Whittle tests the 1st Jet Engine
Rugby, Warwickshire The 12th of April 1937 AD
Frank Whittle succeeded in developing the jet engine in spite of rather than thanks to officialdom. As an RAF apprentice turned officer cadet he faced snobbery from his better off contemporaries; his thesis at Cranwell was a brilliant study entitled Future Developments in Aircraft Design, already moving away from prop engines to the motorjet but the Air Ministry in 1929 had his design ideas evaluated by a rival who not unnaturally found fault with them. Even when his designs came good he was to all intents and purposes cheated out of the fruits of his labours.
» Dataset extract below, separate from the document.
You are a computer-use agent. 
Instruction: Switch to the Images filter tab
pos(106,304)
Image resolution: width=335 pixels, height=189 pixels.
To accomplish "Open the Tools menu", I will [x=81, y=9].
Happily for Frank Whittle and posterity the private sector came to his rescue in the form of investment bankers seeking what would (aptly) now be called ‘blue skies’ projects. O.T. Falk & Partners put the money up for his ideas to be reviewed independently, and when the results were positive they provided further funding for Whittle to develop a prototype while he was still studying engineering at Peterhouse College Cambridge . Even then the Air Ministry again used his rival, A.A. Griffiths, to evaluate Whittle’s work, the prize being funding for either Whittle or Griffiths! Griffiths was slightly more positive as regards the Whittle concept, but negative regarding some of the detail. Griffiths got the backing.
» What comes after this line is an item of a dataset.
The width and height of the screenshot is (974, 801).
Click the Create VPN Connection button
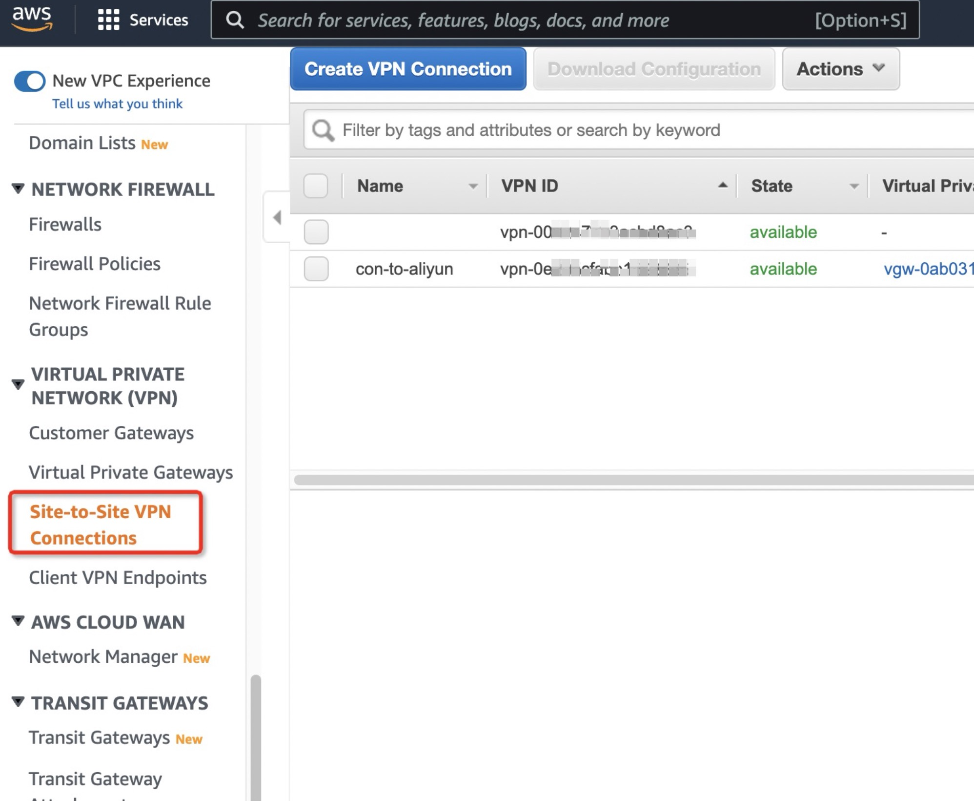click(x=408, y=69)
Though O.T. Falk gave notice that no more funds would be given to the project, Whittle and his engineering colleagues carried on regardless, and on April 12 1937 they tested the Whittle Unit engine at a facility in Rugby owned by British Thomson Houston. It passed the ground test with flying colours as it were, though the noise generated was so deafening that those not working on the project ran for cover when they heard it. Doors now opened, though there were still funding difficulties, and red-tape that made things more problematic than they should have been. Whittle himself suffered health problems, and his work was so demanding that he used ‘uppers’ to get through a long day and then needed tranquilisers to get any sleep at night.
Eventually Whittle won through, and the first jet plane flew on May 15 1941 from the Cranwell base where he had become an officer in the Twenties. With intelligent support the RAF might have been flying jets before WWII , with who knows what consequences for the shortening or even avoidance of that war.